What you will do: Print the records exactly as given.

(Stored items)
********************

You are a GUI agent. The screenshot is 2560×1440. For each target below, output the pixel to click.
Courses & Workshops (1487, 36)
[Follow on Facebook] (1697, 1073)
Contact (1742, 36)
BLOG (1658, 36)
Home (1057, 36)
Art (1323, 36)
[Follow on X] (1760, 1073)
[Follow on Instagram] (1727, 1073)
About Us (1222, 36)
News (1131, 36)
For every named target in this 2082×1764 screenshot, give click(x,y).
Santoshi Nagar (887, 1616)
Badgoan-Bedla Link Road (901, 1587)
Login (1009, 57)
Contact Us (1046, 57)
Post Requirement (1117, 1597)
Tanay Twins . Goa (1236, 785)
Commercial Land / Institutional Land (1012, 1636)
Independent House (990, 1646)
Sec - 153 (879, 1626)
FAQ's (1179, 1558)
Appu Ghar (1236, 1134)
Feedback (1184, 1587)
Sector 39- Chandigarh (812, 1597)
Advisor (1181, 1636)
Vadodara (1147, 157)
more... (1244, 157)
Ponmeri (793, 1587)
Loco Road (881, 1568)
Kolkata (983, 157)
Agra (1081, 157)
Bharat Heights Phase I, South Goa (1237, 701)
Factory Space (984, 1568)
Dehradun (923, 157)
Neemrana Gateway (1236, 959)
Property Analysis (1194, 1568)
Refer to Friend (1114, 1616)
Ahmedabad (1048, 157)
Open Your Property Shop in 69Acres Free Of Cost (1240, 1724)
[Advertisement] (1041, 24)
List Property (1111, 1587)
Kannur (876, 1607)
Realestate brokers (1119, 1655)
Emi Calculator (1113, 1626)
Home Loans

********************

Written answer:
You are a GUI agent. The screenshot is 2560×1440. For each target below, output the pixel to click.
Courses & Workshops (1487, 36)
[Follow on Facebook] (1697, 1073)
Contact (1742, 36)
BLOG (1658, 36)
Home (1057, 36)
Art (1323, 36)
[Follow on X] (1760, 1073)
[Follow on Instagram] (1727, 1073)
About Us (1222, 36)
News (1131, 36)
For every named target in this 2082×1764 screenshot, give click(x,y).
Santoshi Nagar (887, 1616)
Badgoan-Bedla Link Road (901, 1587)
Login (1009, 57)
Contact Us (1046, 57)
Post Requirement (1117, 1597)
Tanay Twins . Goa (1236, 785)
Commercial Land / Institutional Land (1012, 1636)
Independent House (990, 1646)
Sec - 153 (879, 1626)
FAQ's (1179, 1558)
Appu Ghar (1236, 1134)
Feedback (1184, 1587)
Sector 39- Chandigarh (812, 1597)
Advisor (1181, 1636)
Vadodara (1147, 157)
more... (1244, 157)
Ponmeri (793, 1587)
Loco Road (881, 1568)
Kolkata (983, 157)
Agra (1081, 157)
Bharat Heights Phase I, South Goa (1237, 701)
Factory Space (984, 1568)
Dehradun (923, 157)
Neemrana Gateway (1236, 959)
Property Analysis (1194, 1568)
Refer to Friend (1114, 1616)
Ahmedabad (1048, 157)
Open Your Property Shop in 69Acres Free Of Cost (1240, 1724)
[Advertisement] (1041, 24)
List Property (1111, 1587)
Kannur (876, 1607)
Realestate brokers (1119, 1655)
Emi Calculator (1113, 1626)
Home Loans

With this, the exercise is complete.